# HOW TO COMPLETE THIS TASK
Please copy out every line in the records below that includes the word "header".

(Pixel coordinate grounding data)
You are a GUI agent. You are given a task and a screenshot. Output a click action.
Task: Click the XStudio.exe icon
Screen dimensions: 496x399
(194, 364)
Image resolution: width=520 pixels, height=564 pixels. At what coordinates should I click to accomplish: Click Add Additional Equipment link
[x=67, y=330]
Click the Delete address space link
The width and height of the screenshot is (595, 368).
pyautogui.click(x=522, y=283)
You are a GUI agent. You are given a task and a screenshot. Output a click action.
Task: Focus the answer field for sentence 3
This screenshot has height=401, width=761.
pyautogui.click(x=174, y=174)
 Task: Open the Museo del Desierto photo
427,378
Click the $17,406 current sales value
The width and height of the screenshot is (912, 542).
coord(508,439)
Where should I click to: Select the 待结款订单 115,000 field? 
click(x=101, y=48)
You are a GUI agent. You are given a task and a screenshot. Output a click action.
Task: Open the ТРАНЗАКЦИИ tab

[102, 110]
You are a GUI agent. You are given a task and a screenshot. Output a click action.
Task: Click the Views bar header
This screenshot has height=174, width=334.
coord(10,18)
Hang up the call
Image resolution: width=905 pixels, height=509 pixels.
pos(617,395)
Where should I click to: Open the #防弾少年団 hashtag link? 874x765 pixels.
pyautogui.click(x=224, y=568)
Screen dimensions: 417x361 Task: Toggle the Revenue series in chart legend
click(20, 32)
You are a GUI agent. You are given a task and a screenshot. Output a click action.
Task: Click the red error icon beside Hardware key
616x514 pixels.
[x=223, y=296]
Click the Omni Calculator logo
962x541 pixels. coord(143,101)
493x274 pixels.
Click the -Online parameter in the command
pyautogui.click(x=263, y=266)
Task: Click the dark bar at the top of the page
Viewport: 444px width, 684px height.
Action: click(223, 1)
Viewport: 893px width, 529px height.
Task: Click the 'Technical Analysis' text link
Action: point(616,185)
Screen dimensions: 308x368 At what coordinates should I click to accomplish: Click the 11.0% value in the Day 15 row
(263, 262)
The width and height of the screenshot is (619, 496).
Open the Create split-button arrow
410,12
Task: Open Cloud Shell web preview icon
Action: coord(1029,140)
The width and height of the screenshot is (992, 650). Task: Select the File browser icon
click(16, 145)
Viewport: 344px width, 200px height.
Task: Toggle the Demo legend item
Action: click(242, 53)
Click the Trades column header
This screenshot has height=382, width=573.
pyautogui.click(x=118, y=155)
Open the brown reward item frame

# EXERCISE ANSWER
Task: Click the Views bar header
Click the Trades column header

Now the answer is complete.